WHAT YOU HAVE TO DO
Reproduce the records from the line with "Given: Open the Palermo team link" to the line with "Looking at the", both included, leaving out the pictures.

PROVIDED RECORDS

◇ ◇ ◇ ◇ ◇

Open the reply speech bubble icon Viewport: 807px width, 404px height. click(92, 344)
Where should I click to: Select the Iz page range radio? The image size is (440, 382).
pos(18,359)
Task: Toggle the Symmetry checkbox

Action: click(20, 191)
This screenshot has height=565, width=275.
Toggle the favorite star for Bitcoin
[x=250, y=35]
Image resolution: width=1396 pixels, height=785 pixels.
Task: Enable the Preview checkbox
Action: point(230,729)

◇ ◇ ◇ ◇ ◇

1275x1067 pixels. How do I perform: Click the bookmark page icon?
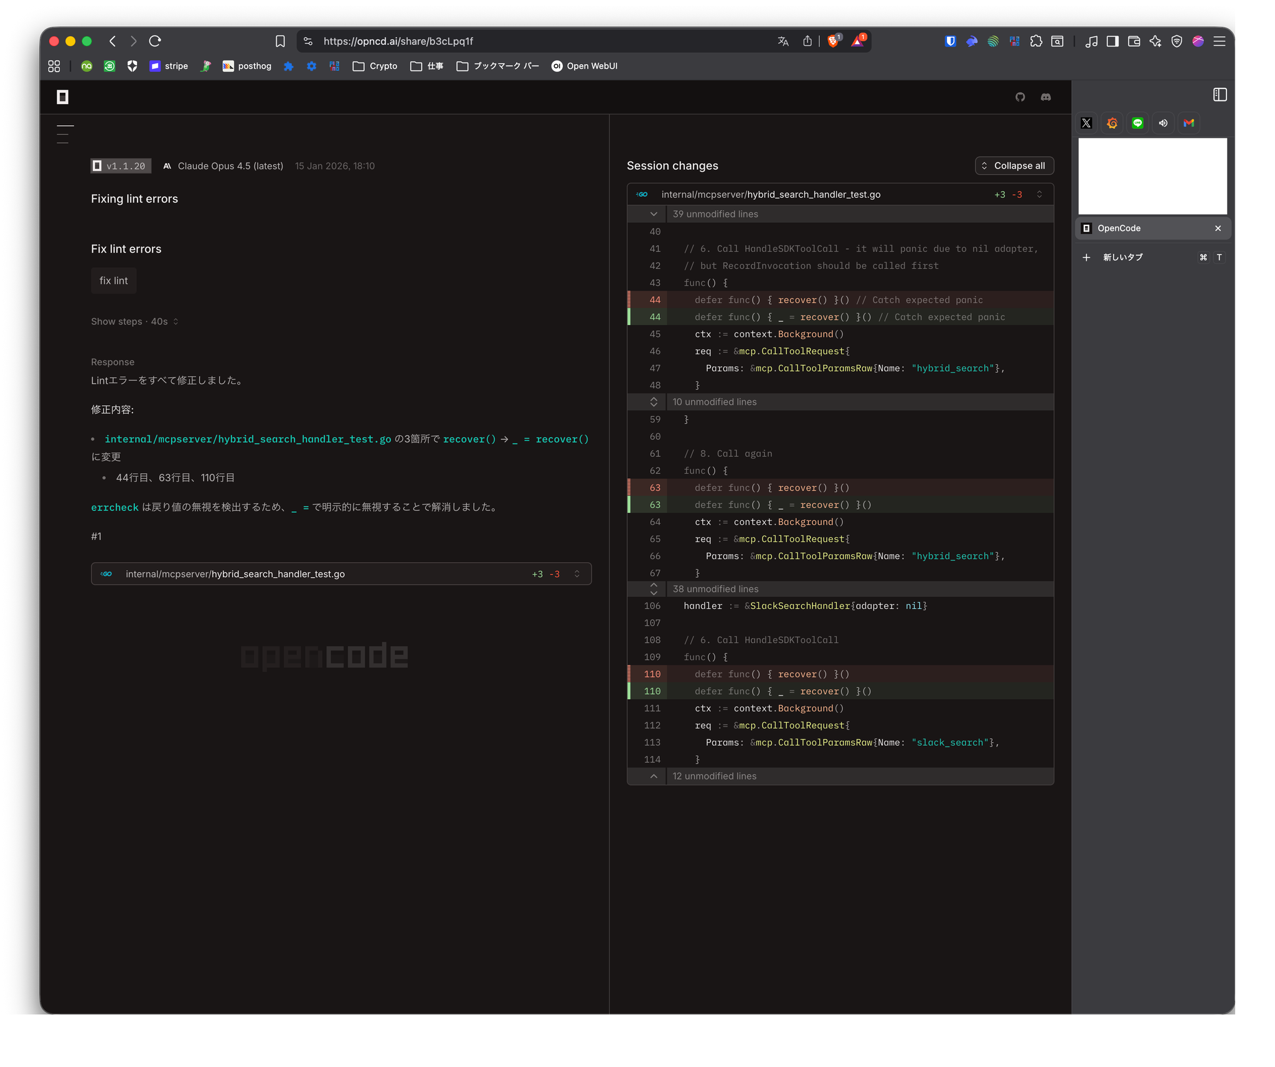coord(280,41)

◇ ◇ ◇ ◇ ◇

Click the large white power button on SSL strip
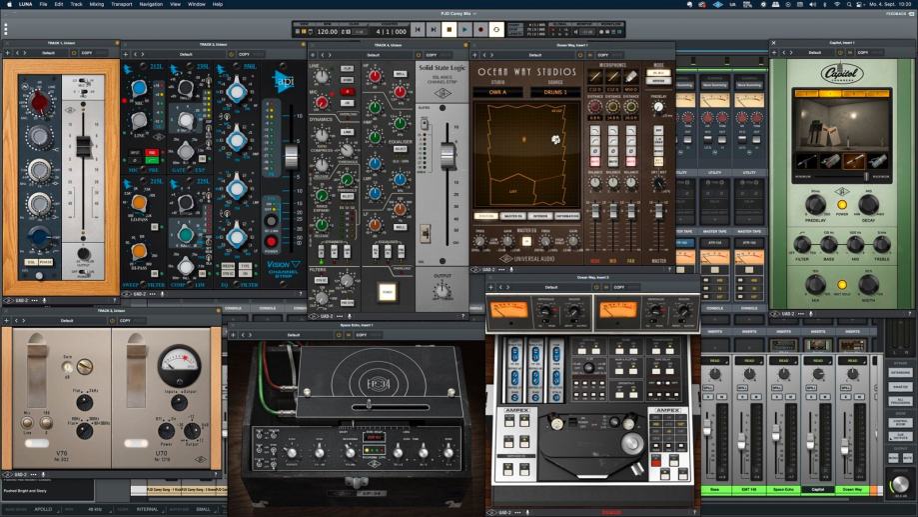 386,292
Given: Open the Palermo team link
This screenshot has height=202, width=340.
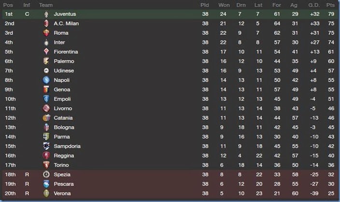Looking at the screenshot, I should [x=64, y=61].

◇ ◇ ◇ ◇ ◇

ANSWER TO THIS TASK
Given: Open the Palermo team link
This screenshot has height=202, width=340.
Looking at the screenshot, I should [x=64, y=61].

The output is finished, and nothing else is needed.